What is required
Search the entries below for "button" and copy each matching line.

Raw data
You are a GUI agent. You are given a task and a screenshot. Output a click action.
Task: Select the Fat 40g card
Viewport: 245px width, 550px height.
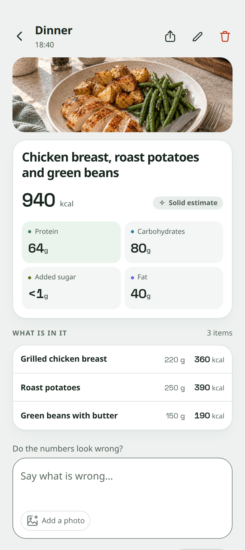coord(174,288)
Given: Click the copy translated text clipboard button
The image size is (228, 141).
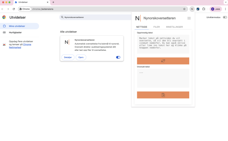Looking at the screenshot, I should tap(163, 95).
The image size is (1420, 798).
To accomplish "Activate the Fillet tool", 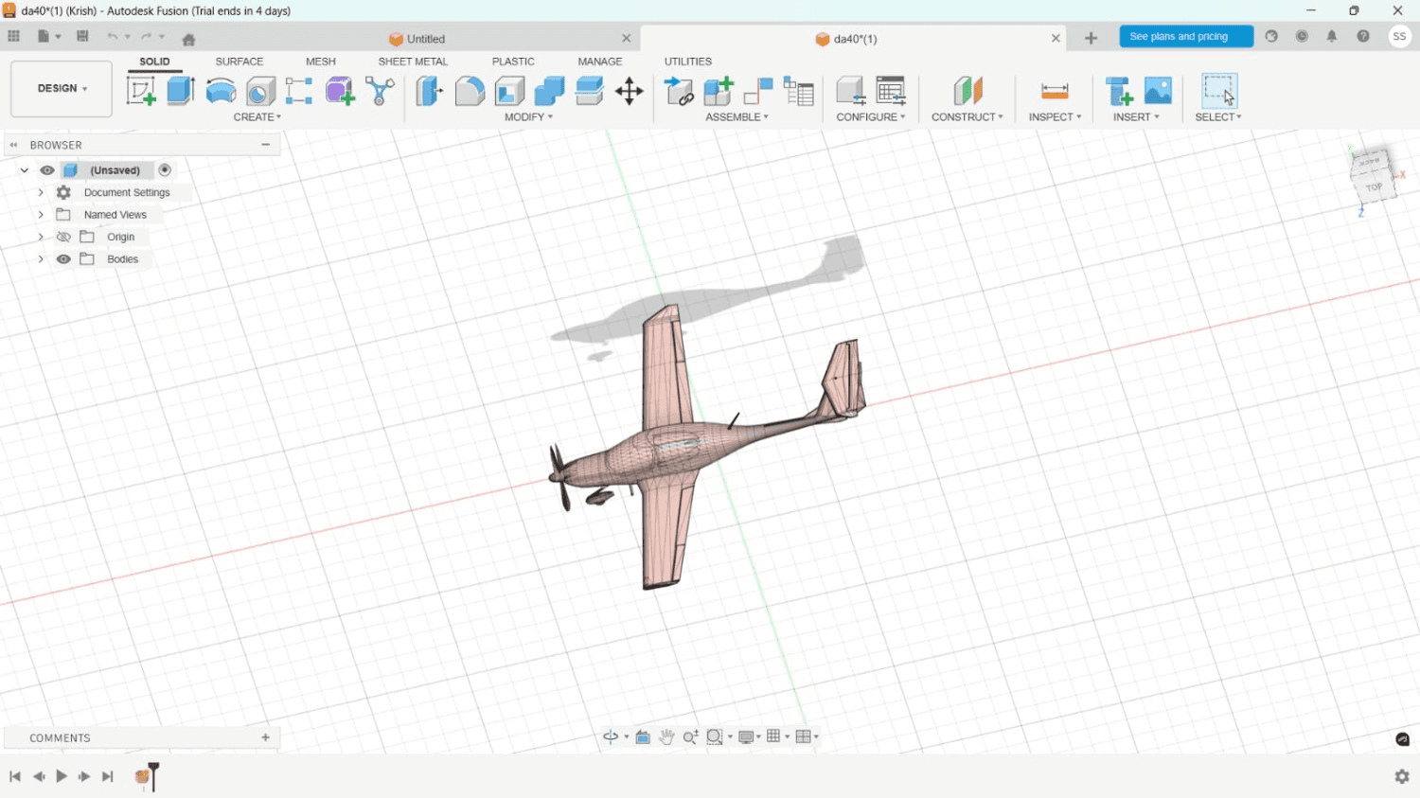I will pos(470,90).
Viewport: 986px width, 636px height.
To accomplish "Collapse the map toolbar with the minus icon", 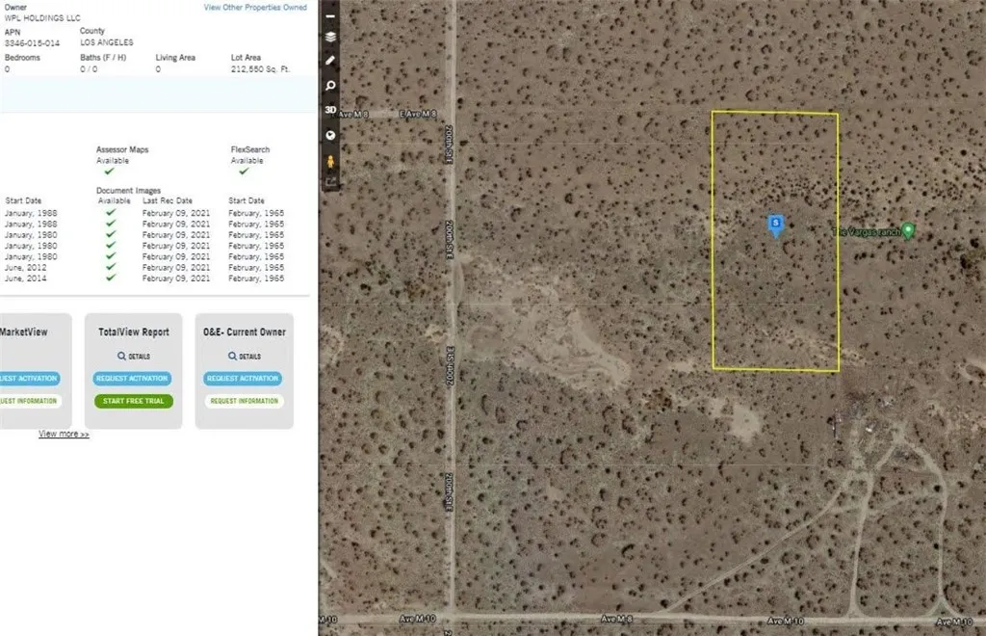I will (330, 16).
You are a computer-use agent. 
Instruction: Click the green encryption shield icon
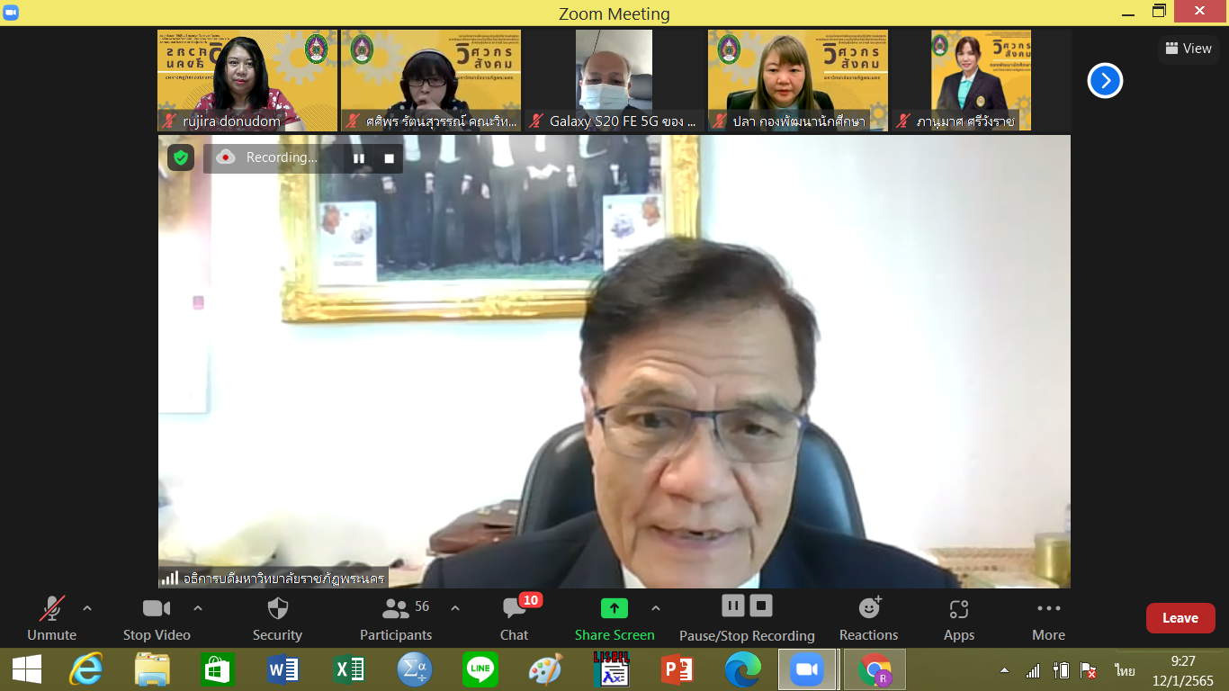pyautogui.click(x=181, y=157)
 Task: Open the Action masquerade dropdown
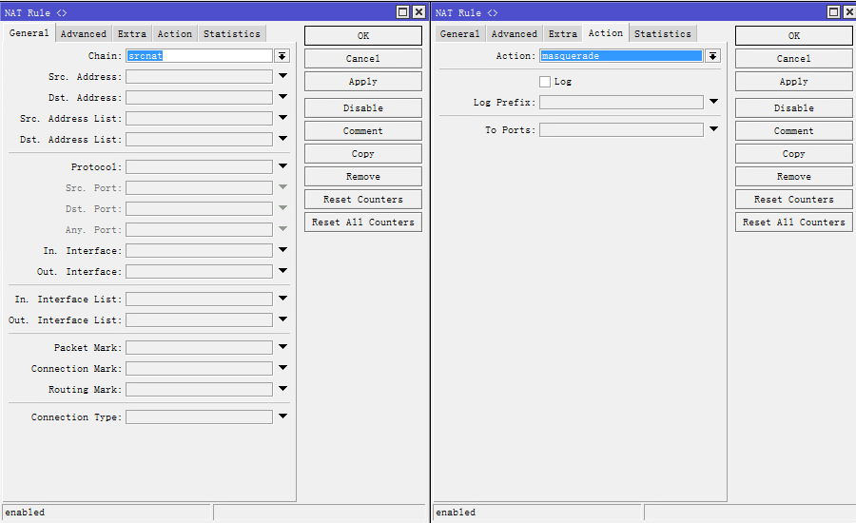point(712,56)
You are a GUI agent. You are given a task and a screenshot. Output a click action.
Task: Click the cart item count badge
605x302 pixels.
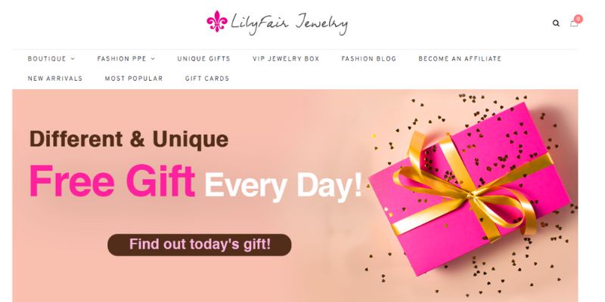(578, 19)
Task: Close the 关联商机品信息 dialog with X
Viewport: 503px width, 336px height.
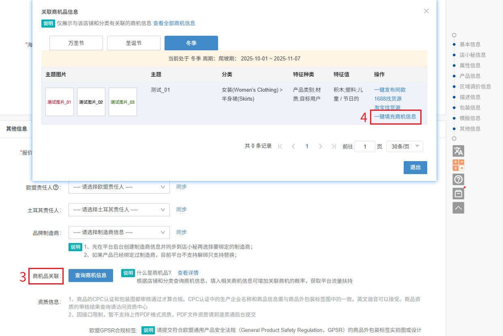Action: [x=426, y=11]
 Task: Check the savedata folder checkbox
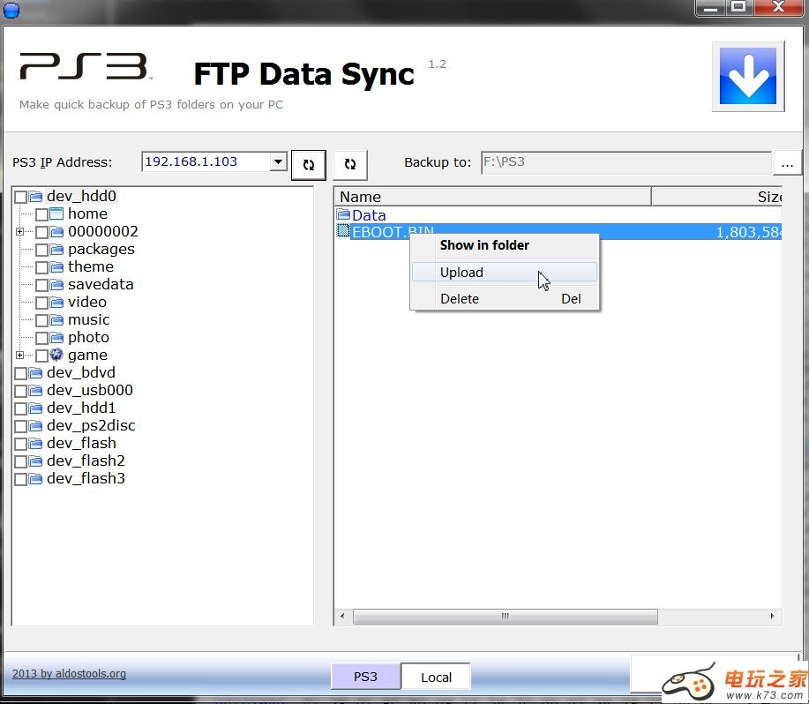tap(41, 285)
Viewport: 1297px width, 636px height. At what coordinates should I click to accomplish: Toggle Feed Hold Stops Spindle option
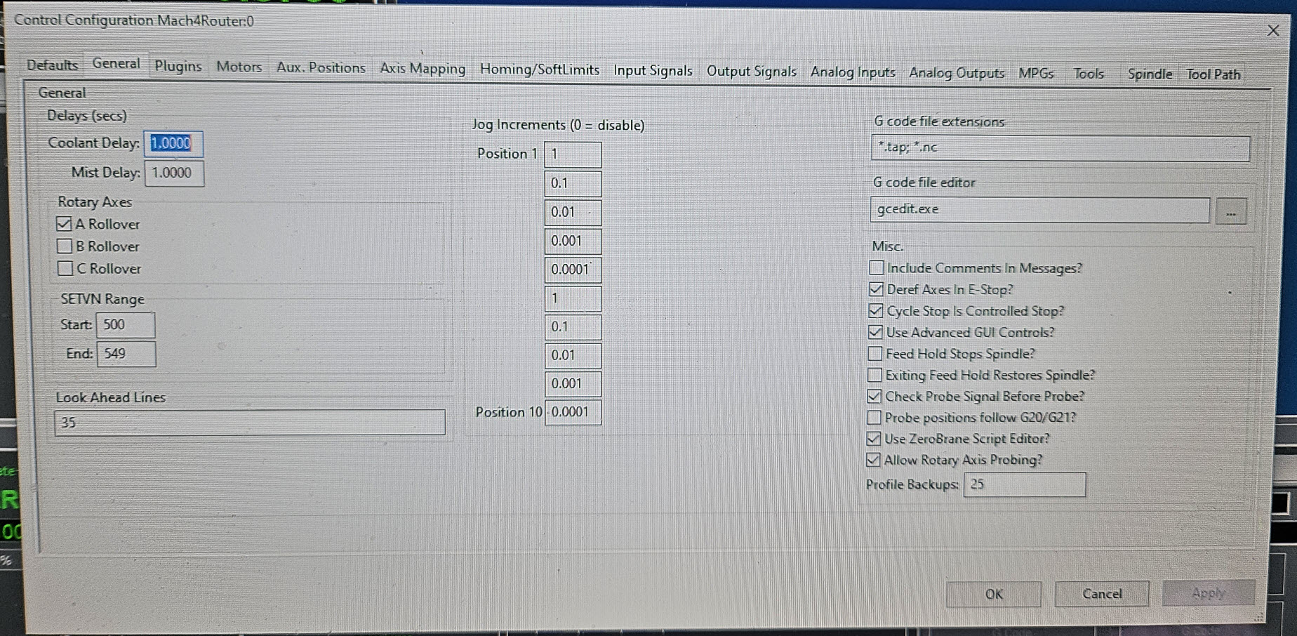point(875,353)
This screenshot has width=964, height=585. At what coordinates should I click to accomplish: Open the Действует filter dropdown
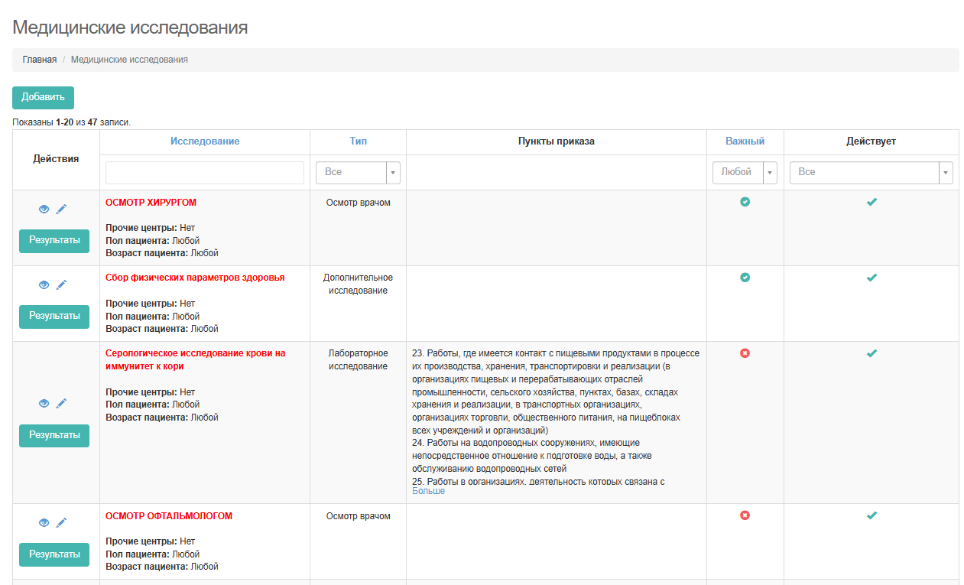[871, 173]
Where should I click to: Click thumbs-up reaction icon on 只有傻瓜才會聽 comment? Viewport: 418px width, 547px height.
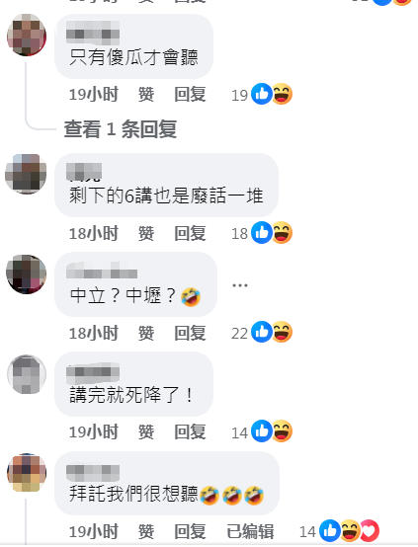point(262,94)
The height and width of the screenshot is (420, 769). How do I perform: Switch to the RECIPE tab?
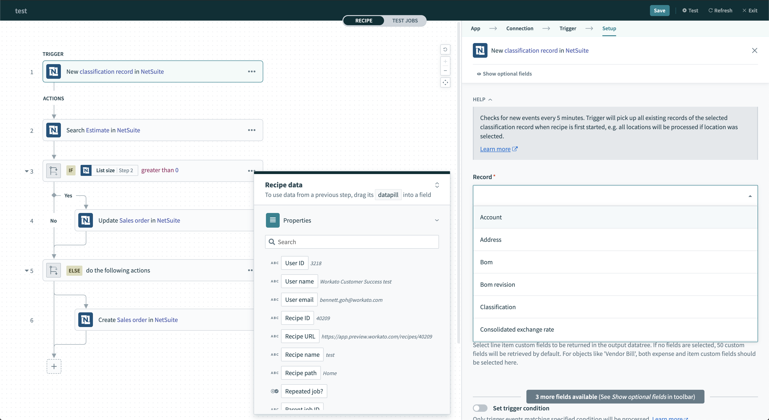tap(363, 21)
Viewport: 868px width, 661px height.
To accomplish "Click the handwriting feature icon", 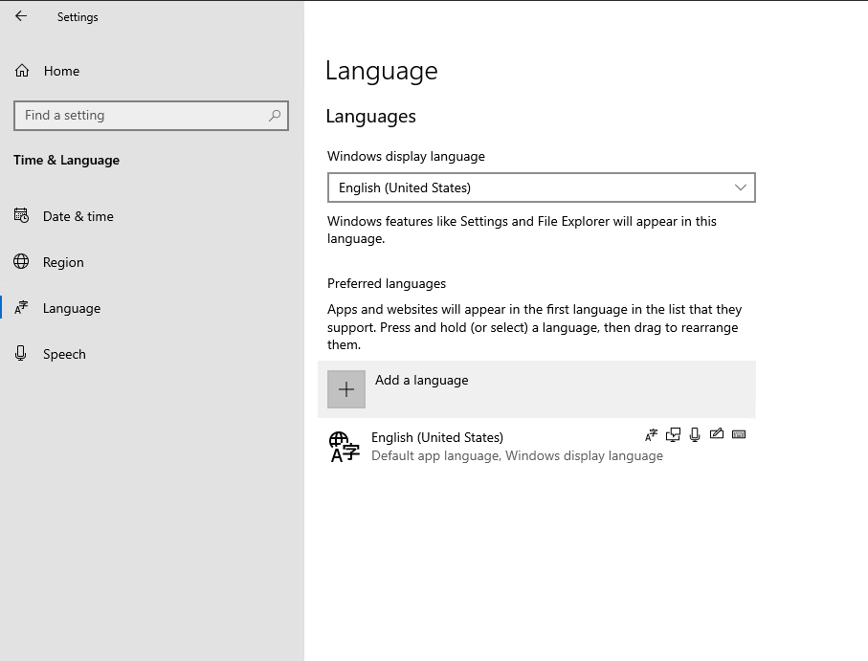I will 717,435.
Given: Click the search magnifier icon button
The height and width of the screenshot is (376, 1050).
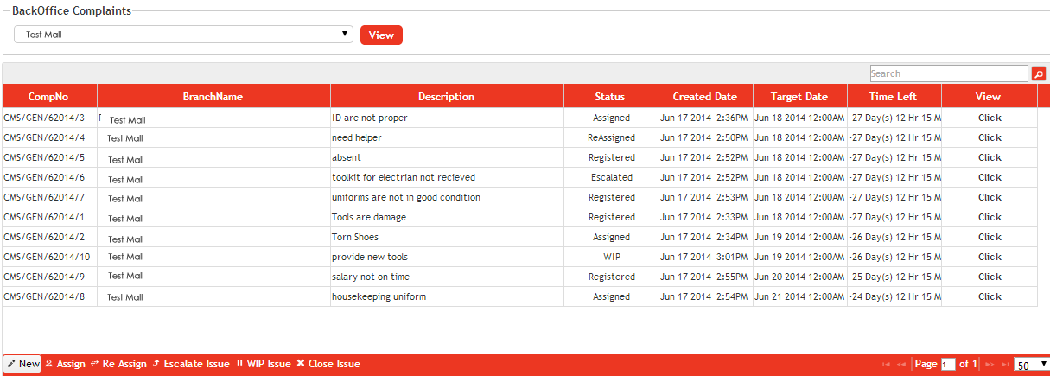Looking at the screenshot, I should [1039, 74].
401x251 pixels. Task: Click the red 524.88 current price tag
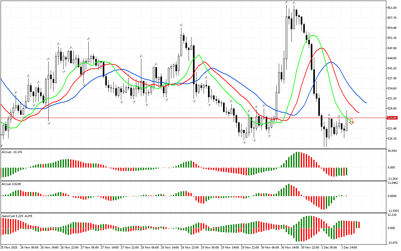pyautogui.click(x=392, y=118)
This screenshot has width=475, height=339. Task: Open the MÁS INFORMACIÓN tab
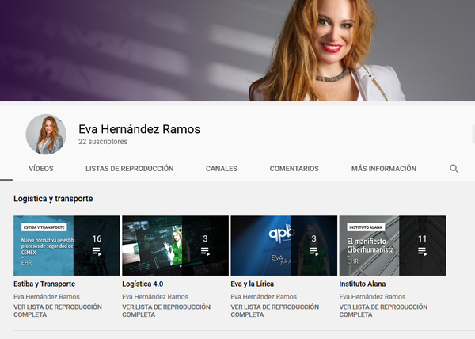click(383, 169)
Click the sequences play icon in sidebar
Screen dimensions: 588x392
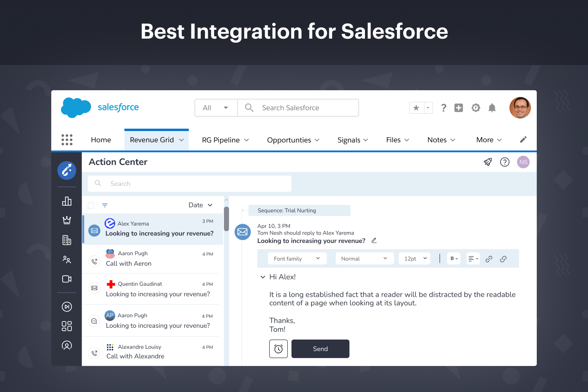click(66, 306)
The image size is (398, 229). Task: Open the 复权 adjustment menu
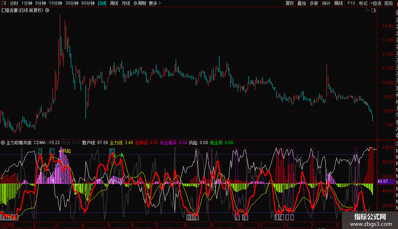point(290,3)
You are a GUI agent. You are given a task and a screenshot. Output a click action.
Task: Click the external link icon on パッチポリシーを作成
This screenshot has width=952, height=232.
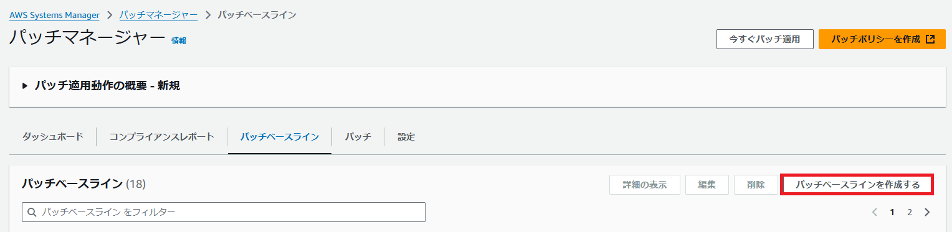930,39

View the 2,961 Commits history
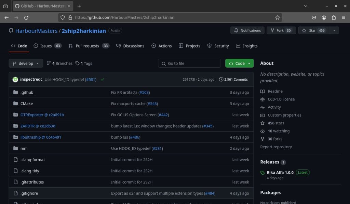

Solution
Given: Click the copy translated text clipboard button
Given: Click the search magnifier icon button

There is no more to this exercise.